Branding is often treated like a final layer. Something applied once the real work is done. A way to sharpen perception or bring everything together.
In reality, it’s closer to navigation.
A business can have strong fundamentals – a solid product, capable people and real demand – but without a clear sense of direction, it can still drift. Not always dramatically, but enough to lose impact. Enough to create doubt.
That’s usually where the issue lies. Not in what a business does, but in how clearly it understands where it’s heading and how that direction is communicated.
The instinct is often to move quickly. Rename. Redesign. Refresh. But without first establishing a clear course, those decisions lack cohesion. They become reactive, driven by preference rather than purpose.
The more effective approach is slower at the outset, but far more decisive overall. It’s collaborative. It involves getting close to the business, understanding the conditions it’s operating in, and agreeing on the direction it needs to take.
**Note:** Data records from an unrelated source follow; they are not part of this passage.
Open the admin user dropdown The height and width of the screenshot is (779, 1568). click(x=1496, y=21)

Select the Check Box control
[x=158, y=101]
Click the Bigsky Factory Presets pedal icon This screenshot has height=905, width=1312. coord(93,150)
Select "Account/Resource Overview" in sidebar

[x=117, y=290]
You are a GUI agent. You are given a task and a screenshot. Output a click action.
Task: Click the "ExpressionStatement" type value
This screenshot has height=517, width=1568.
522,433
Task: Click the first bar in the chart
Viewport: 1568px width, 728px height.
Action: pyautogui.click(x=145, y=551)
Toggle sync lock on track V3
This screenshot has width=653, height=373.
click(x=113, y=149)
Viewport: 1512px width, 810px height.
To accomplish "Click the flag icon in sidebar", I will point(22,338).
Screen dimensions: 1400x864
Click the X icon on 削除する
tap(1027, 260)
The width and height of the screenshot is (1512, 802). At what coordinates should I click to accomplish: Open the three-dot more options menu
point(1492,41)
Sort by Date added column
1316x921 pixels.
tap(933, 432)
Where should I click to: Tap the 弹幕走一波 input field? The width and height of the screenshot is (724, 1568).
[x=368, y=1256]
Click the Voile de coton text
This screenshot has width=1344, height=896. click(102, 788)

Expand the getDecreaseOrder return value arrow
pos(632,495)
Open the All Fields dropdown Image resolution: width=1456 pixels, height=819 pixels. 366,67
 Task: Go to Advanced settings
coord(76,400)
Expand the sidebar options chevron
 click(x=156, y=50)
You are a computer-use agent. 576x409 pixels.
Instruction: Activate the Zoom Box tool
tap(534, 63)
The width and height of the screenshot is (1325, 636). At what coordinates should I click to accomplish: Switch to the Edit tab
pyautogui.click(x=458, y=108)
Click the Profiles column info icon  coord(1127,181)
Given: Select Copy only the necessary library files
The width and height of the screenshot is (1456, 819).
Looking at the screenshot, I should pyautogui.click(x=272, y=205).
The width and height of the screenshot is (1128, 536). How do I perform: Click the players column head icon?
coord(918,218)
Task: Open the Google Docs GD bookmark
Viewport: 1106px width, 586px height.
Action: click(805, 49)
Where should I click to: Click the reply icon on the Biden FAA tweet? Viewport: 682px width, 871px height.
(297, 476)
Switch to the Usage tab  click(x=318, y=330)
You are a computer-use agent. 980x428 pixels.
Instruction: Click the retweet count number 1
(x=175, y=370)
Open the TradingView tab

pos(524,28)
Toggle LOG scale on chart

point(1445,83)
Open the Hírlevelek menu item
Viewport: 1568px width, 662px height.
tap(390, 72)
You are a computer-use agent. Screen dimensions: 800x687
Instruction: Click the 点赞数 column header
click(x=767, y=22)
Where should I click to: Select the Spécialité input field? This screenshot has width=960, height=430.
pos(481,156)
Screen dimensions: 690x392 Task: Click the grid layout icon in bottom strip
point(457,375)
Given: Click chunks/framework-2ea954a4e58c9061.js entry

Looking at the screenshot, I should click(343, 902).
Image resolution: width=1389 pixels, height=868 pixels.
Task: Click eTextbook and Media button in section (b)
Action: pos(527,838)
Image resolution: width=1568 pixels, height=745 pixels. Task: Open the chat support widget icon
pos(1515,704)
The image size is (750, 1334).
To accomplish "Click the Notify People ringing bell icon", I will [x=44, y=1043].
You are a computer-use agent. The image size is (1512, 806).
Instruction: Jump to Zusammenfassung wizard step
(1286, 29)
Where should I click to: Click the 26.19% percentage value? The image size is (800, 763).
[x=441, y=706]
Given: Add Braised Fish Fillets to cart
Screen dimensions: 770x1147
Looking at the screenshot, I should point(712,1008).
In our work with Crosstide, a company delivering data and AI transformation, this became clear early on. The capability was there: deep technical expertise and a strong delivery record. But the brand didn’t reflect it. It sat below the level of the business itself.
Through close collaboration with the leadership team, a clearer course began to emerge. Not something imposed, but something already present: engineering excellence, speed of transformation, and a genuinely supportive way of working. Once surfaced and aligned around, these became the coordinates for everything that followed.
Just as important was understanding the environment the brand needed to move through. In sectors like financial services, where Crosstide was increasingly focused, trust is hard won. Buyers are cautious. Decisions are measured. The brand needed to signal control and credibility, without losing the sense of movement that defines a modern technology business.
That tension proved useful. It gave the work direction.
From there, the idea of “The Energy of Change” emerged. Not as a slogan, but as a way of articulating the role Crosstide plays: guiding organisations forward, navigating complexity and connecting technology, people and outcomes. Once that was clear, the creative work followed with greater intent.
This is where strategy proves its value. Not as a document, but as a way of setting direction and making decisions easier along the way.
It’s also where the current conversation around AI often misses the point. AI can generate routes quickly. It can map options, test variations and accelerate exploration. But it doesn’t choose the destination.
It doesn’t read between the lines of a brief, or understand the nuance of internal dynamics and decision-making. It isn’t part of the quiet, offhand conversations, the quick chat on the stairs after a presentation – often where real opinions, preferences and expectations tend to surface. It doesn’t anticipate risk. And it doesn’t know when a course needs correcting.
That still requires judgement.
Human judgement brings the ability to read context, to connect ideas laterally and to recognise when something feels right – or when it doesn’t. In that sense, strategy becomes even more important. It provides the bearings that allow tools like AI to be genuinely useful, rather than just prolific.
Once the course is set, design has a different role to play. It’s not about creating something that looks impressive in isolation, but something that works in practice. Across teams, across channels, under pressure.
A system that people can actually use.
A brand shouldn’t be judged at the point of launch. It’s judged by how well it holds its course over time.